May I have, exactly as written, the line containing "This screenshot has width=735, height=550." and every line after it through the end of the listing below, and nothing else?

BEGIN

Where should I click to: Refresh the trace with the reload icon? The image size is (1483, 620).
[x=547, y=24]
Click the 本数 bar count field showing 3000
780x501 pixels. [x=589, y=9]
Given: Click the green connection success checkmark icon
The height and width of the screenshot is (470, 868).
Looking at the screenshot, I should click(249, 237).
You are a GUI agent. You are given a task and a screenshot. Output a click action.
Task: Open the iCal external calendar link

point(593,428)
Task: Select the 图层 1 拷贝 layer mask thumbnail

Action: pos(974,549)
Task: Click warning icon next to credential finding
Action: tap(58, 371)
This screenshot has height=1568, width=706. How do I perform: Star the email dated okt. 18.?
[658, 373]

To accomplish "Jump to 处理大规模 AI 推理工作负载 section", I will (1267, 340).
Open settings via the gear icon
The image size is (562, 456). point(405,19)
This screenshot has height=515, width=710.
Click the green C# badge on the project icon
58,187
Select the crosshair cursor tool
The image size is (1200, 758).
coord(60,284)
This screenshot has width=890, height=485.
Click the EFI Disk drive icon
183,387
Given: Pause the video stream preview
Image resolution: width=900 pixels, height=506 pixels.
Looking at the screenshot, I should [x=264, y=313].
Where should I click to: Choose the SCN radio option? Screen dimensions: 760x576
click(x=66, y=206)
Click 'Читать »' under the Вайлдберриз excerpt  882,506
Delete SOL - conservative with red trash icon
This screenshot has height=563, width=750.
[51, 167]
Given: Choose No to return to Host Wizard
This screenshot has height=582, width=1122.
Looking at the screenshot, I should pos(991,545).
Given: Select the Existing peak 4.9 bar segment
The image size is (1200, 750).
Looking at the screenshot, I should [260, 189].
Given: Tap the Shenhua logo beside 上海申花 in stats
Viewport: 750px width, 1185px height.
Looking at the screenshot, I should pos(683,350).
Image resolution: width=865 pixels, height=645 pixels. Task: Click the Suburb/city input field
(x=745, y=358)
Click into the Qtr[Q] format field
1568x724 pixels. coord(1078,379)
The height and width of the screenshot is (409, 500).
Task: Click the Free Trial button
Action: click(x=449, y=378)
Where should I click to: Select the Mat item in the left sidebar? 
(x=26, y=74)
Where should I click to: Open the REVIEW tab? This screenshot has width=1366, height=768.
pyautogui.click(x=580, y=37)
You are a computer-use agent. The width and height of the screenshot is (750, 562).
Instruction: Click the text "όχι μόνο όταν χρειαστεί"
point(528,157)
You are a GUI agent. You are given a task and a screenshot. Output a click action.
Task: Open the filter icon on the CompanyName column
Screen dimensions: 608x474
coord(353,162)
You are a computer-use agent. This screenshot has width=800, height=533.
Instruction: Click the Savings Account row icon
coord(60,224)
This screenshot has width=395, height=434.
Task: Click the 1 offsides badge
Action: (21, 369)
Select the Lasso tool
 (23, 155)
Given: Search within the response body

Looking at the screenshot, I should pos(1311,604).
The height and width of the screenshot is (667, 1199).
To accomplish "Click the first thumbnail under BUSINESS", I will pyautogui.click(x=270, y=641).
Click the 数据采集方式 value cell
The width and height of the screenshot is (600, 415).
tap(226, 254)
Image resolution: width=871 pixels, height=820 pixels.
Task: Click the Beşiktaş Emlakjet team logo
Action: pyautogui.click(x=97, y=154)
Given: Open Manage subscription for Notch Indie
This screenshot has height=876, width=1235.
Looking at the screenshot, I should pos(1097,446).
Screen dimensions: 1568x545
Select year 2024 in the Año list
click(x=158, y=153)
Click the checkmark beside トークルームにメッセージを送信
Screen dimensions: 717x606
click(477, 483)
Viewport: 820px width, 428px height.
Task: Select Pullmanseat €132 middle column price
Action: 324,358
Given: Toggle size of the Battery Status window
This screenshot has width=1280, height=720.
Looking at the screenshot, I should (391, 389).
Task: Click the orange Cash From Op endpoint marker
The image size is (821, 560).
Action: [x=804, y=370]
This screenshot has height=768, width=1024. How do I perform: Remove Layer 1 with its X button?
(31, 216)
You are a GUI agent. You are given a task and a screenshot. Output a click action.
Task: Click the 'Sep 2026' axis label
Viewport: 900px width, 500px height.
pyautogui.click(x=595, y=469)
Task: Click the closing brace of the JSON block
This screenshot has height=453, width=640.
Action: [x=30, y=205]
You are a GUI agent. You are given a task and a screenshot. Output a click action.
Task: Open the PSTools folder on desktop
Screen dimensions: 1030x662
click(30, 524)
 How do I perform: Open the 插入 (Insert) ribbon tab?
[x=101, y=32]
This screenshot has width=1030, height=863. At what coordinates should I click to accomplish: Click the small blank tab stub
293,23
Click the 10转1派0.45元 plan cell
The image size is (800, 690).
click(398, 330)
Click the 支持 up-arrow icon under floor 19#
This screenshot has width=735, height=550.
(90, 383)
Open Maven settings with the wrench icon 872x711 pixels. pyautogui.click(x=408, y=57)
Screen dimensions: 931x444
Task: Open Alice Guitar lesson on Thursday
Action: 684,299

END

* **Response box**
This screenshot has width=735, height=550.
(90, 383)
Open Maven settings with the wrench icon 872x711 pixels. pyautogui.click(x=408, y=57)
Screen dimensions: 931x444
Task: Open Alice Guitar lesson on Thursday
Action: 684,299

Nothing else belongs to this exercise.